- [Required work]: Copy every line in the records below that contains the word "computer".

- [Data supplied]:

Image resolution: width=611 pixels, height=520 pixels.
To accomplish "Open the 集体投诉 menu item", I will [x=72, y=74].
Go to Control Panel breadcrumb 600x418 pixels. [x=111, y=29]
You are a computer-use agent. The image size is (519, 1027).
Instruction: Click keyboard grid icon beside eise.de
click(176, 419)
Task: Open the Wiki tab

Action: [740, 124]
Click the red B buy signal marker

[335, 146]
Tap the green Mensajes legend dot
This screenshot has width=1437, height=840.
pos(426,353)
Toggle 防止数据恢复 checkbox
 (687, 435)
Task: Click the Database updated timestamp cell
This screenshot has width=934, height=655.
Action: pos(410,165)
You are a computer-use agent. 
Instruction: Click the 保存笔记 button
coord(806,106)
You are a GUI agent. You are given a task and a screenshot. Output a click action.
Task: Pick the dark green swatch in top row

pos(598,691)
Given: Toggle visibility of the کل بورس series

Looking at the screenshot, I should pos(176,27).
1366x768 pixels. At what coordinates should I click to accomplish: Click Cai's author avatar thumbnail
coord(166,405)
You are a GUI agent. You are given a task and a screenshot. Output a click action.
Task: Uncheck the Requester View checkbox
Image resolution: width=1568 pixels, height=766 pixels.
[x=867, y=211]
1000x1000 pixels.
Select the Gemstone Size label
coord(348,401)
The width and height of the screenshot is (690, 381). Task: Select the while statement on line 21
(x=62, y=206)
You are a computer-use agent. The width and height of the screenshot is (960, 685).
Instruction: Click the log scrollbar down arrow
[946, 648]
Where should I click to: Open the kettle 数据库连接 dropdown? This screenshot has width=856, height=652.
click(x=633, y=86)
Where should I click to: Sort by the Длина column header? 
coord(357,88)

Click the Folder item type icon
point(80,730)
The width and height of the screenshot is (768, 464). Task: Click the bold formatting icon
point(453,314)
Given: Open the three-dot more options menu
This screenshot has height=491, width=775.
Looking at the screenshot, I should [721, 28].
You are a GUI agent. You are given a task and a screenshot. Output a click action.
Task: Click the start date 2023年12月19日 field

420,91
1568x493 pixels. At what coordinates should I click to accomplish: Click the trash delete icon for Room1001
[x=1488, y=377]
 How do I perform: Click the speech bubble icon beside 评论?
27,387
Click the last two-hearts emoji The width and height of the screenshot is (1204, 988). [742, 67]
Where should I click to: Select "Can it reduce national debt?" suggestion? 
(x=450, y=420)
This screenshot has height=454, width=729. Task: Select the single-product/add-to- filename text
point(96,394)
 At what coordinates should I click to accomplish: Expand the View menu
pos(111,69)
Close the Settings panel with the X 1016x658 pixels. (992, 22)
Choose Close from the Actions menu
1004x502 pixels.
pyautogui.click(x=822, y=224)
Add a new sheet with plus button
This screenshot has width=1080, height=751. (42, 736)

- [Exercise solution]:
You are a computer-use agent. The image size is (519, 1027).
You are a computer-use agent. 
You are a computer-use agent. The width and height of the screenshot is (960, 685).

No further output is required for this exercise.